I glanced up through the light fog at the cross street. Hanbury. How had I gotten this far over? I was nearly to the Princess Alice but had traveled a touch out of the way. The next few streets should take me to Wentworth and Commercial.

Without waiting for the drunken couple to pass, I willed myself to take on the stealth of an apparition, floating soundlessly down the alley and across the road. My feet took sturdy steps, though a feather could have knocked me over my heart was pounding so hard. Halfway through the alley, a pebble knocked out of place behind me. I whirled to see… nothing.

No scythe-wielding murderer or drunken bar patron. Only an empty black space between buildings. Must have been a rat crawling through rubbish.

I stood for a few more beats, waiting, my heart thrashing against my ribs like a fish taken from water. I feared a monster would be standing behind me, breathing its rotten breath down my neck should I turn around, so I closed my eyes. Somehow, everything seemed easier to manage when I couldn’t see. Though it was a foolish, foolish thing to do. Pretending a monster wasn’t there didn’t make it go away. It only made one vulnerable to its attack.

I listened hard. When no other sounds occurred, I moved swiftly away, tossing glances over my shoulder to be certain I was alone.

Once I saw the lively pub in front of me, I took a deep breath. I’d much rather take my chances with drunken ruffians than the shadows stalking the night. The brick building stood three stories tall and was prominently placed between two streets, giving it a triangular shape in the front.

Noise and the clinking clatter of plates and glasses filtered out through the front doors along with bawdy laughter and words no lady should hear. Sinking my teeth into my lower lip, I eyed some of the more surly patrons in view.

I rethought my earlier fear of shadows.

Some men were covered in soot, while others had blood splatter along the cuffs of their rolled sleeves. Butchers and factory workers. Their arms were corded with the look of hard labor, and their rough accents spoke of poverty. My fragile aristocratic bones stuck out even in my plainest dress. I cursed the bustle and finely stitched seams—apparent even in the dark—and contemplated turning back.

I refused to be defeated so easily by fear or a well-made garment.

Squaring my shoulders, I took one giant step toward the crowd before being dragged backward by an unseen force. I opened my mouth to scream, but was quickly silenced by a large hand covering the lower half of my face.

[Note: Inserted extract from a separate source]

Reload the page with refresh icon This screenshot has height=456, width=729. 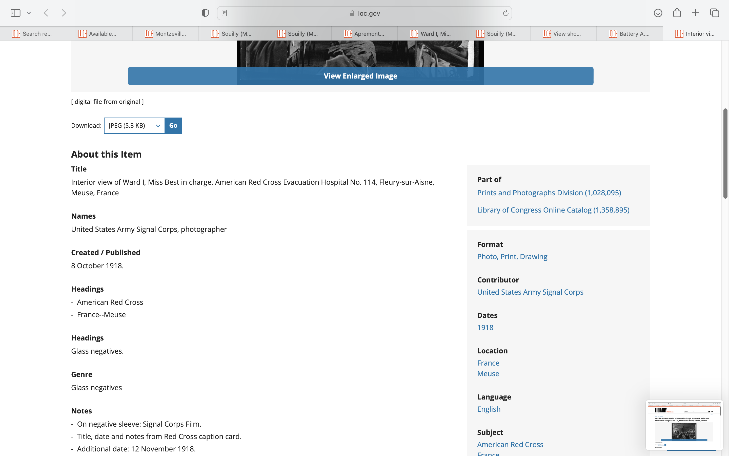505,13
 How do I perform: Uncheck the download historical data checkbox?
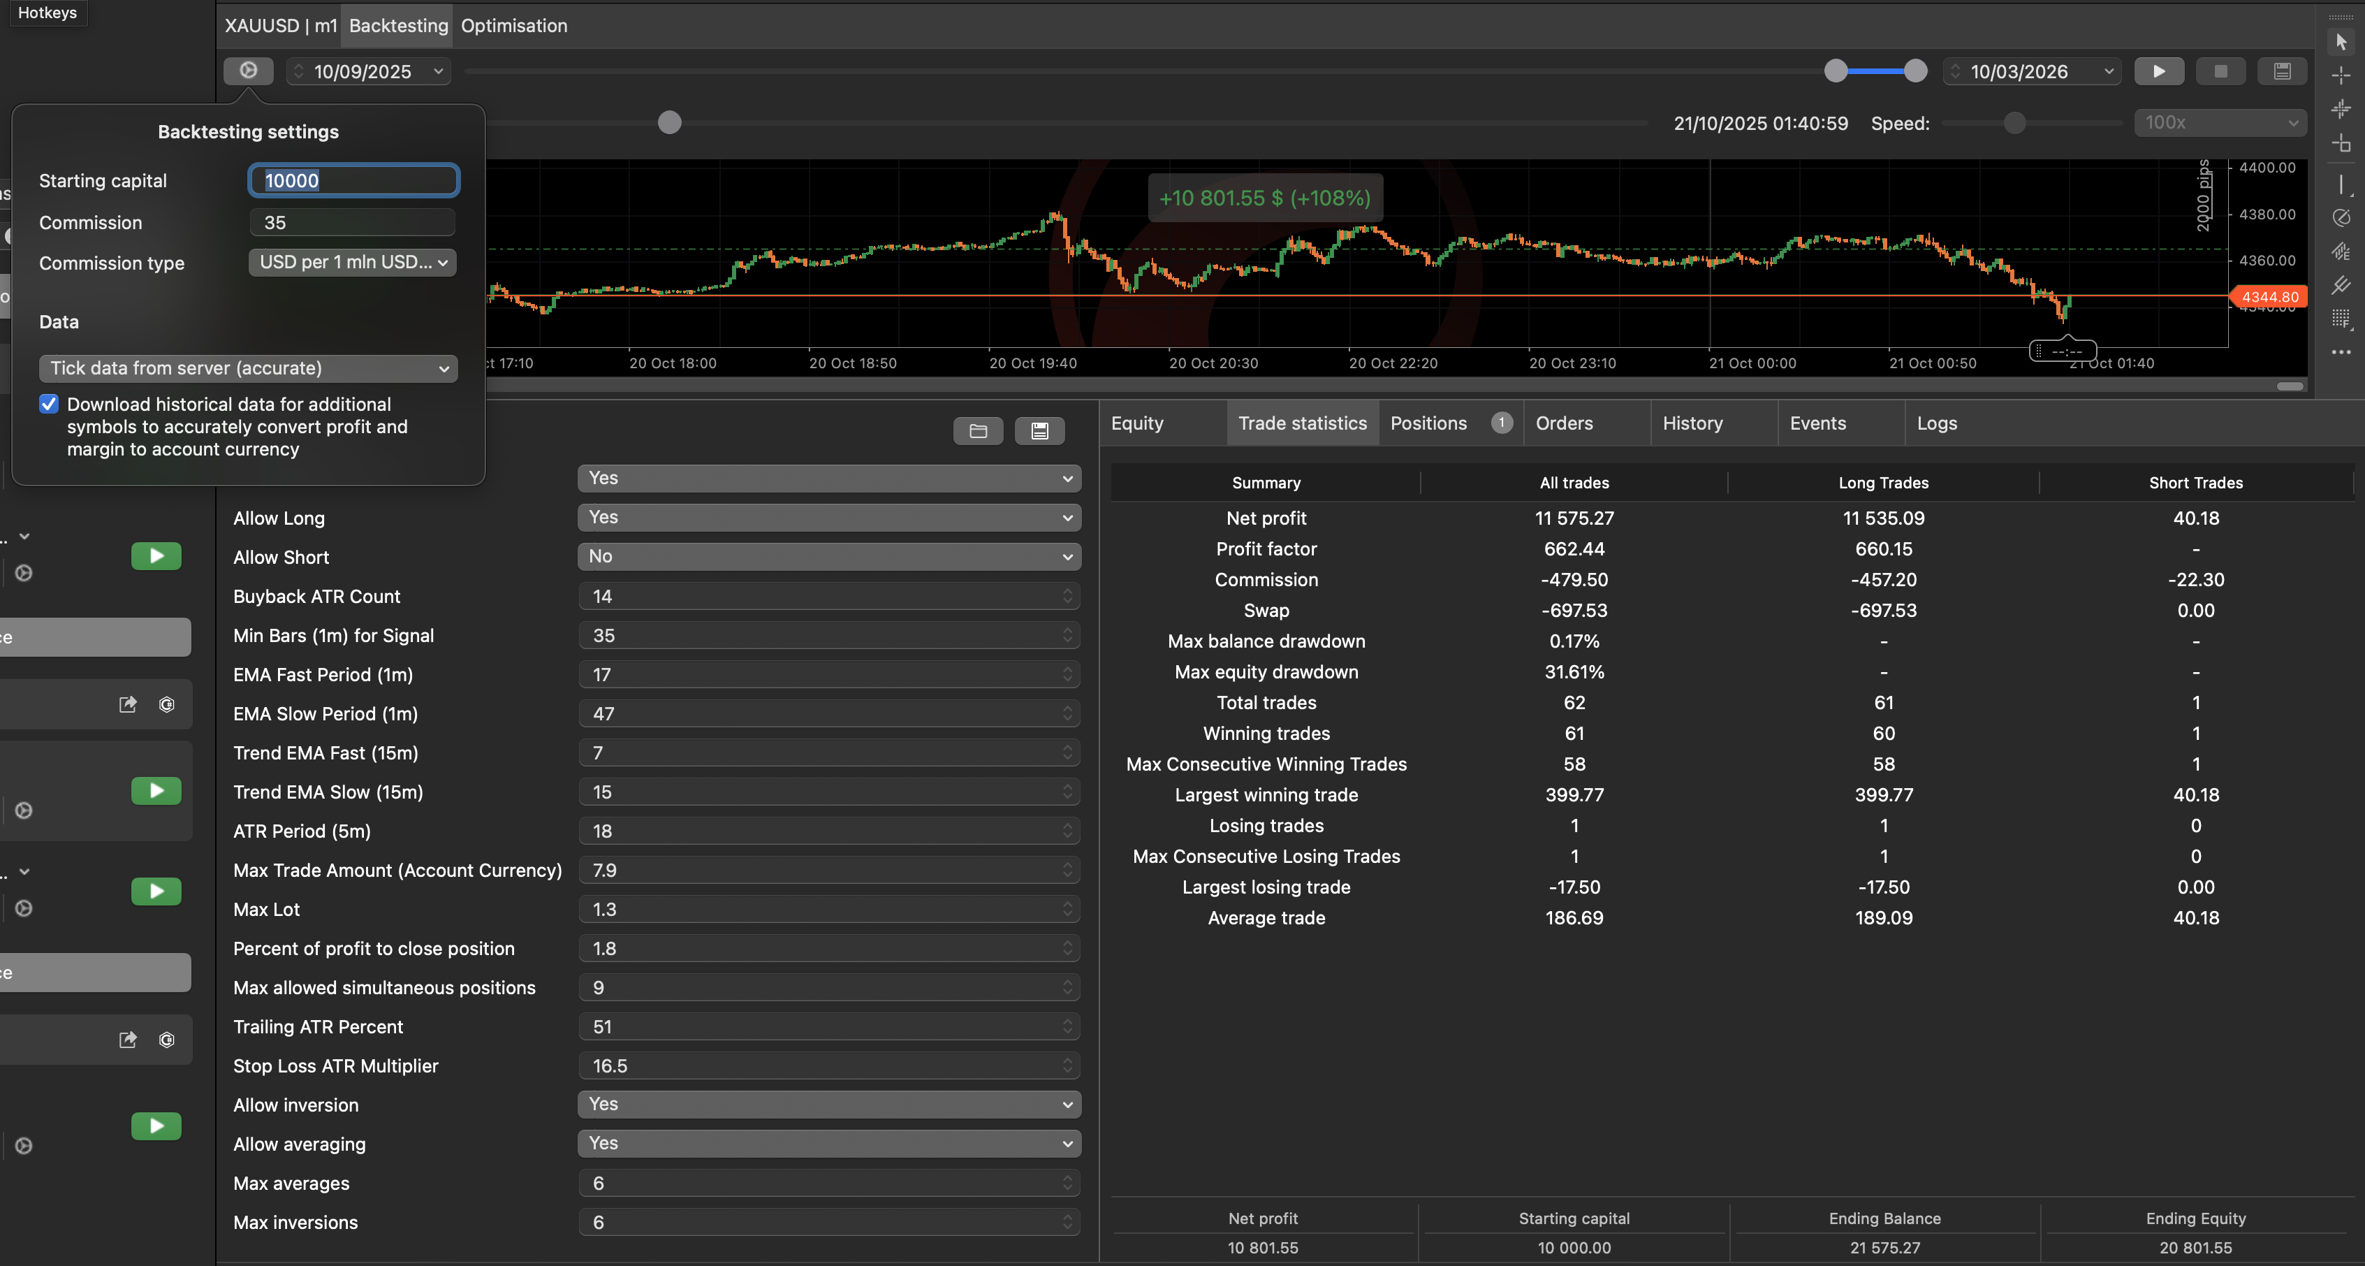pyautogui.click(x=50, y=404)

The grasp wasn’t hard, but I couldn’t gain enough leeway to bite down on my assailant. I kicked and jerked about to no avail. The only thing I managed to do was to wrap my blasted skirts about my legs, tumbling into my assailant, allowing him a bit more ease in his unholy mission. I was at the mercy of this invisible demon, powerless to break free of its supernatural grasp.

“Please. Don’t scream. You’ll ruin everything.” His voice was far too amused given the situation. At least he wasn’t an apparition, then. I wrestled with everything I had, twisting and knocking my head against his chest. If he wasn’t so tall, I might have connected with his head. “We’re going somewhere quiet. Then we can talk. All right?”